[Begin Data]
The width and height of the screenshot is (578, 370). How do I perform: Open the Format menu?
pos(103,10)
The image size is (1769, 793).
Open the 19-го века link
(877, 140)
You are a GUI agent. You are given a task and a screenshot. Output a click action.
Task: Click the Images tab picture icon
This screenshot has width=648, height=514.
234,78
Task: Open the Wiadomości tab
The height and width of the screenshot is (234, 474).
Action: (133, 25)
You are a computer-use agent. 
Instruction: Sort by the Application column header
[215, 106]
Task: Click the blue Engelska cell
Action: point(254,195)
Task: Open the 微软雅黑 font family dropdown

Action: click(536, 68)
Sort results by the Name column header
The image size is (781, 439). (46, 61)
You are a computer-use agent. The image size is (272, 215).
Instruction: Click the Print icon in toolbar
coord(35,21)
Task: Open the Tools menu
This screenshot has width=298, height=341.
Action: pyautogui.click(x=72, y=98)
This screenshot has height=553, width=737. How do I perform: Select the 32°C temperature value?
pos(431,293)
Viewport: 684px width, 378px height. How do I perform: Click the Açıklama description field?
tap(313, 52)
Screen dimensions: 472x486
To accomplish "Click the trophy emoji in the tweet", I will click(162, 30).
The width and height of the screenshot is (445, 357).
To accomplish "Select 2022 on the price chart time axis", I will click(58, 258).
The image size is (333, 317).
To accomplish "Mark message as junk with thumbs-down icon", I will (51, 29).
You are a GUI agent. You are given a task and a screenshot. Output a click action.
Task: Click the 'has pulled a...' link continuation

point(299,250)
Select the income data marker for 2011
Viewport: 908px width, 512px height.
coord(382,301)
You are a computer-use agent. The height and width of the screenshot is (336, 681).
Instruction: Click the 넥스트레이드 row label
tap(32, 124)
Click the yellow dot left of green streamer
[End Data]
- **Set problem**
Substitute "screen capture" for every occurrence of "screenshot" in the items above, and reproduce them with everything else unchanged.

- **The result**
The width and height of the screen capture is (578, 370). How do I perform: Open the Format menu?
pos(103,10)
The image size is (1769, 793).
Open the 19-го века link
(877, 140)
You are a GUI agent. You are given a task and a screen capture. Output a click action.
Task: Click the Images tab picture icon
This screen capture has width=648, height=514.
234,78
Task: Open the Wiadomości tab
The height and width of the screen capture is (234, 474).
Action: (133, 25)
You are a computer-use agent. 
Instruction: Sort by the Application column header
[215, 106]
Task: Click the blue Engelska cell
Action: point(254,195)
Task: Open the 微软雅黑 font family dropdown

Action: click(536, 68)
Sort results by the Name column header
The image size is (781, 439). (46, 61)
You are a computer-use agent. The image size is (272, 215).
Instruction: Click the Print icon in toolbar
coord(35,21)
Task: Open the Tools menu
This screen capture has width=298, height=341.
Action: pyautogui.click(x=72, y=98)
This screen capture has height=553, width=737. How do I perform: Select the 32°C temperature value?
pos(431,293)
Viewport: 684px width, 378px height. How do I perform: Click the Açıklama description field?
tap(313, 52)
Screen dimensions: 472x486
To accomplish "Click the trophy emoji in the tweet", I will click(162, 30).
The width and height of the screen capture is (445, 357).
To accomplish "Select 2022 on the price chart time axis", I will click(58, 258).
The image size is (333, 317).
To accomplish "Mark message as junk with thumbs-down icon", I will (51, 29).
You are a GUI agent. You are given a task and a screen capture. Output a click action.
Task: Click the 'has pulled a...' link continuation

point(299,250)
Select the income data marker for 2011
Viewport: 908px width, 512px height.
coord(382,301)
You are a computer-use agent. The height and width of the screen capture is (336, 681).
Instruction: Click the 넥스트레이드 row label
tap(32, 124)
Click the yellow dot left of green streamer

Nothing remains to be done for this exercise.